▸ **Opdracht**: Via welk inschalingsartikel moeten volgens het tekstfragment over biologisch ingeperkte systemen de overige SFV replicon systemen worden ingeschaald?

▸ **Tekstfragment**:
######
NB: uitsluitend het uit drie vectoren bestaande SFV replicon systeem bestaande uit de vector pSFV3 (bevat de niet-structurele genen van SFV) en de twee helper plasmiden, pSFV-helper-C en pSFV-helper-S2, is tot nu toe als biologisch ingeperkt beoordeeld. De helper plasmiden pSFV-helper-C en pSFV-helper-S2 bevatten respectievelijk de genen coderend voor het capside eiwit en de envelop eiwitten van SFV. In het capside gen is de autoprotease activiteit verwijderd door mutatie van drie nucleotiden resulterend in een serine-alanine mutatie. Overige SFV replicon systemen dienen via 5.4.3 te worden ingeschaald.
Voorbeeld:
- Handelingen met MVA, waarbij het GFP gen gekloneerd is in het MVA genoom: inschaling via 5.4.2.i op ML-I. Toelichting: MVA is een biologisch ingeperkte variant van het vacciniavirus (PG2 virus) en er is een gekarakteriseerde, onschadelijke donorsequentie (GFP) aanwezig.
- Handelingen met MVA, waarbij een enkel viraal gen coderend voor een (antigeen) HPV eiwit gekloneerd is in het MVA genoom: inschaling via 5.4.2.h op ML-I. Toelichting: MVA is een biologisch ingeperkte variant van het vacciniavirus (PG2 virus) en de in de gastheer gebrachte virale sequentie (afkomstig van een PG2 virus) kan niet leiden tot de vorming van autonoom replicerende virusdeeltjes).
Biologisch ingeperkte systemen gebaseerd op virussen van klasse 2, die ingeschaald kunnen worden via 5.4.2:
- Influenza stammen A/PR/8/34 en A/WSN/33 die zijn vervaardigd middels recombinant DNA technieken;
- afgeleiden van deze stammen waarbij minimaal 6 genoomsegmenten afkomstig zijn van deze stammen en twee heterologe gensegmenten van andere Influenza A stammen. Daarbij geldt voor heterologe HA-coderende gensegmenten dat de aanwezigheid van een basische klievingsplaats is uitgesloten.
NB. Inschalingsartikel 5.4.2 mag niet worden toegepast als door de combinatie van gastheercel, virale vector en/of donorsequentie de inperking van het systeem wordt opgeheven (gecomplementeerd).
6. Biologisch ingeperkt systeem (lentivirale systemen)
Toelichting inschaling 2de en 3de generatie SIN lentiviraal vectorsysteem of een translentiviraal vectorsysteem onder 5.4.2 en inschaling andere lentivirale systemen onder 5.4.3.
######
▸ **Gegevens**:

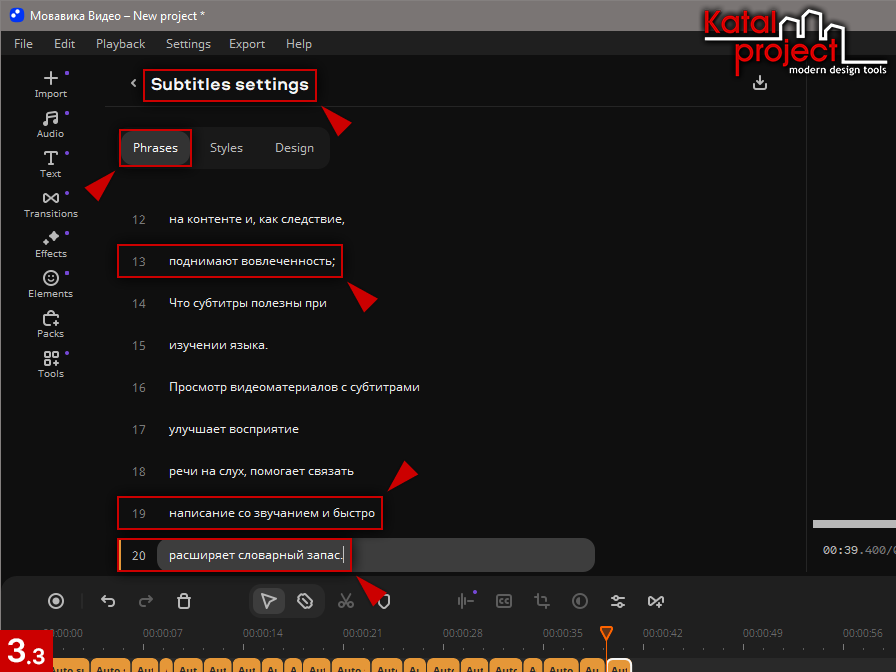Click the subtitle export download icon
Viewport: 896px width, 672px height.
pyautogui.click(x=760, y=83)
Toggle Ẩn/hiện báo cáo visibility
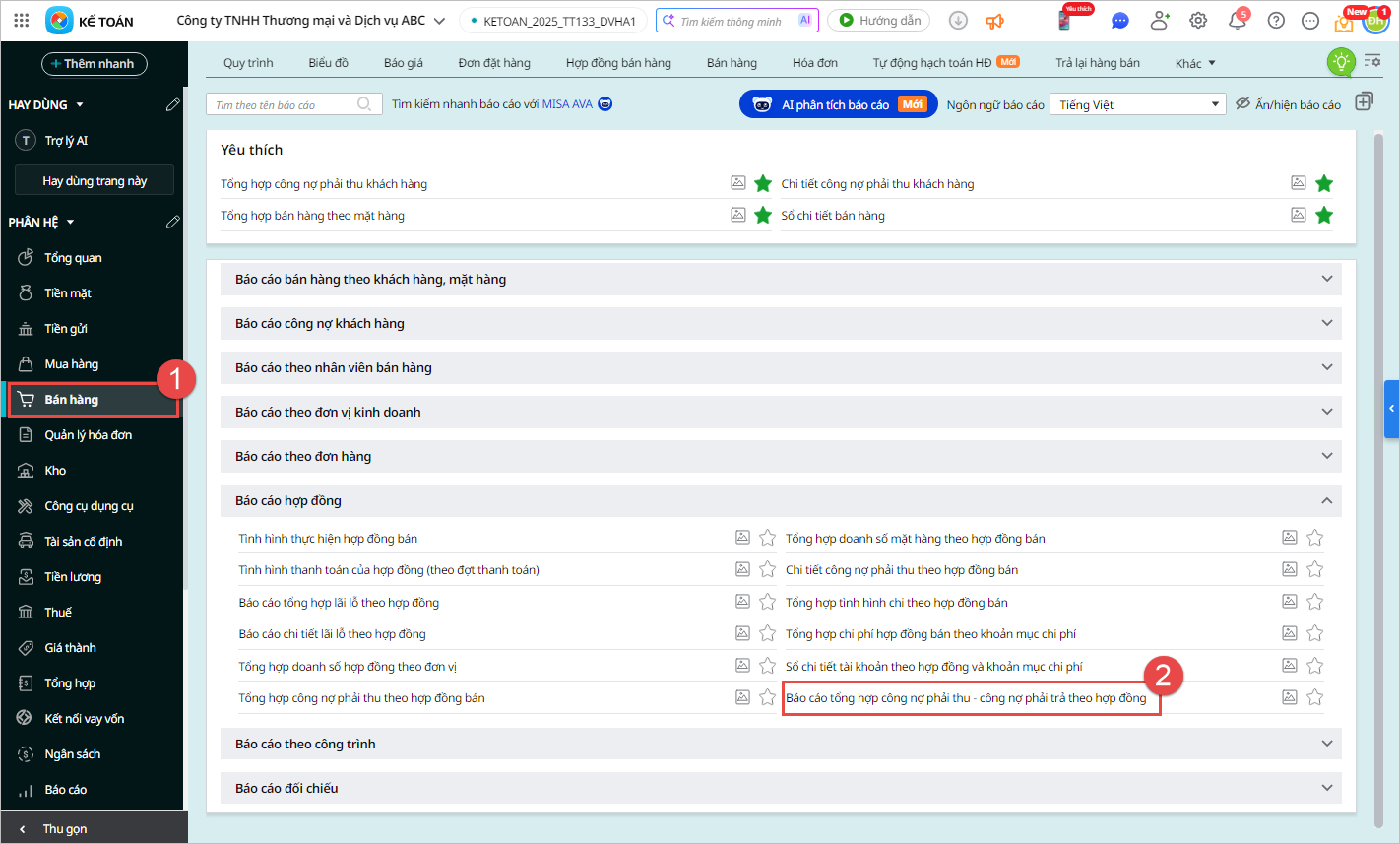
######
▸ **Resultaat**: Via 5.4.3.